William Jancosko, the Chief Financial Officer of Timepiece Capital, also testified at the trial. He is a Certified Public Accountant with a Bachelors degree in accounting from Penn State and an MBA from the University of Pittsburgh. He stated that in doing due diligence, he reviews the records of the business, the balance sheet, income statements and supporting documentation. He testified that he cannot look at all the records, and does the same thing that auditors do — sample tests the records. He performs an overall analysis, checking for business risks and then analyzes the risks. In doing so, he looks for "red flags" or for business risks that his company would not want to take. He stated that his company buys about six to twelve business reviews before they even go to due diligence.

From Jancosko's perspective, the financials are the most important component of the process. He visited the plant in November of 2005 to conduct due diligence and was there for five days. He checked finances and spreadsheets, verified and tested accounts and sampled customer and vendor invoices. He testified that Jennifer Thompson provided these documents to him. He gave Thompson ten or twelve invoice numbers or dates, she pulled the documents, and he traced them back in detail. He testified he thought the financials were "okay." Further, he testified that Timepiece generally looks at businesses worth less than 20 million dollars and that it is not unusual to find that companies that size do not comply with GAAP. He stated he expects the warranties and representations to be true. He testified that warranty claims generally increase over time and that it is not unusual to see the warranty claims go up as the market matures.

He testified that he has never reviewed all the records and acknowledged that Golden offered to let him look in Golden's computer, but he declined because "it wouldn't really help." He further testified that Golden's system was not very organized. He also testified that he spoke to Golden's financial people and that Golden used an outside CPA. Jancosko had no recollection of conversations about the warranty expenses during his first trip.

He stated that he reviewed warranty expenses on his second due diligence trip. See Ex. 50. He stated he had no idea that Golden was adjusting sales costs to offset for warranty expenses. The evidence shows, however, that the Buyer had been provided an invoice that showed a $24,000 adjustment for warranty. See Ex. 927. He testified that a warranty expense transaction this large would be of great concern to him. He also testified that Golden had never told them about any recent pivot-pipe cracking or that he was still designing the cylinder and valve. He also testified that he was concerned about future warranty expenses. In the agreement, the parties set up a warranty reserve of $50,000. He did not negotiate the warranty reserve.

Jancosko testified that he was part of the company after the closing and he set up the new company's internal accounting system. At some point, he became aware the company planned a wage increase. He testified that Golden had told employees prior to closing that they would get a new rate of pay and that he was not aware of Golden's memos until Thompson showed him her copy. See T. Ex. 6, Memorandum dated 9/23/05 to all employees from Randy Golden; T. Ex. 116, Memorandum dated 11/3/05 to all employees from Randy Golden; T. 117, Memorandum dated 12/23/05 to all employees from Randy Golden. The Buyer had wanted to increase wages and benefits, but wanted to do it on its own. He acknowledged, however, that he knew the employees were being paid under-market wages and testified there had been some discussion about the fact that they were losing employees to an ethanol plant with better pay.

He also testified that he was at the plant for fourteen days to figure the true-up. See Ex. 72, e-mail regarding true-up analysis; Ex. 639, Executed Purchase Price Adjustment Agreement. He worked with the auditors and reviewed December 2005 invoices to calculate the sales that were excluded from the deal. In the true-up, the Buyer did not reserve the right to pursue any other claims.
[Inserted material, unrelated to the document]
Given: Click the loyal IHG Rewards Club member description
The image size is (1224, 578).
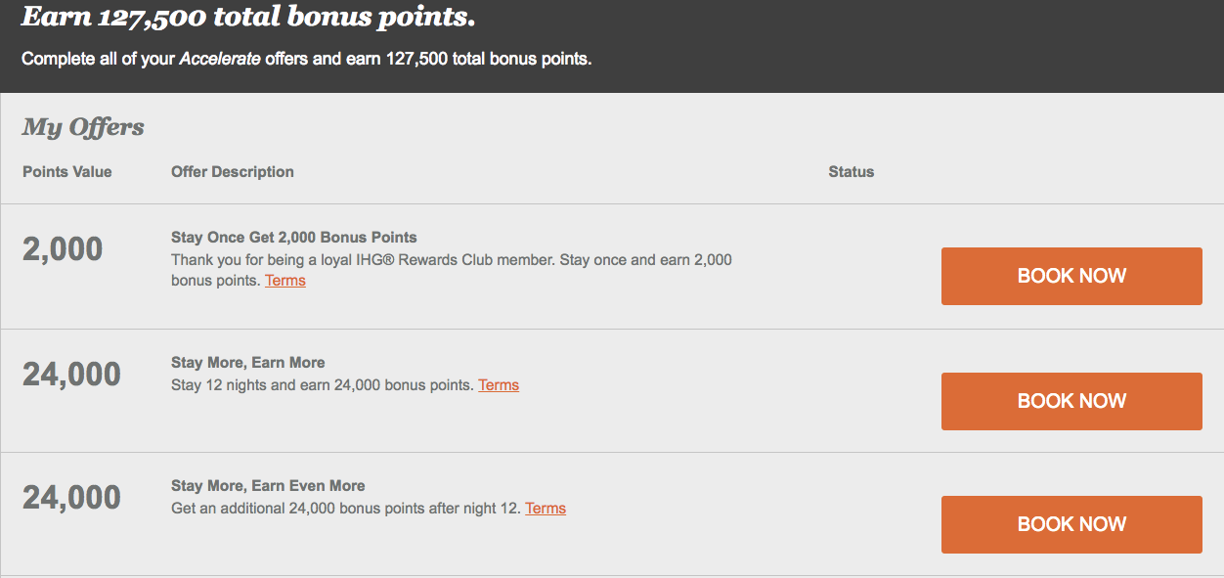Looking at the screenshot, I should [451, 260].
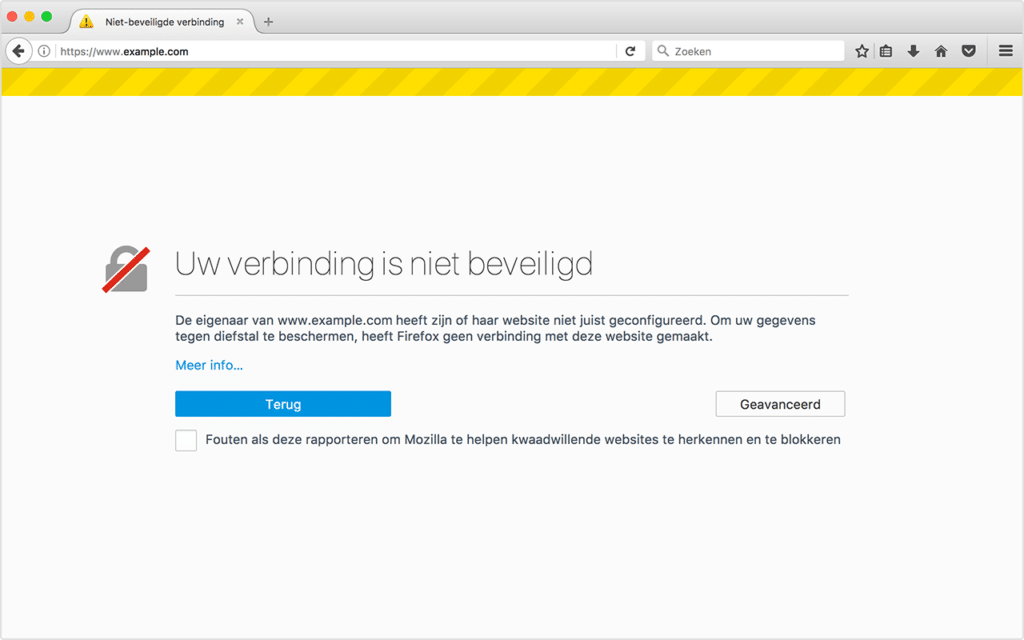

He also testified that he observed the inventory after the sale and that he thought there was adequate inventory at the close.

Michael Monroe, who formerly worked for Gemini Investors, also testified. He was a senior associate with the company during the sale in question. He has a Bachelors degree in Finance from Notre Dame. He stated that Gemini Investors is a limited partnership that manages investment funds for approximately ninety higher-net-worth investors. His first connection with the venture was a phone conversation with Darin Good in late August of 2005. After he signed a confidentiality agreement, he received an e-mail with information on Sidump'r Trailer on September 28, 2005. See T. Ex. 30. The information included June 2005 financials. On September 30, 2005, he talked to Good about production levels and the status of negotiations with the proposed transaction. He stated that there was good production of the Sidump'r in 2005.

His role in the due diligence was to handle financials, market research, interviews with management, and customers interviews, as well as insurance, environmental, and legal elements. He testified that he made several trips to the plant and had conference calls with all of the principals. He stated, however, that Jancosko was the principal financial due diligence person and that Jancosko had looked at income statements and balance sheets and "sample tested" to determine that the statements were accurate. Monroe had no information that the financials were not accurate.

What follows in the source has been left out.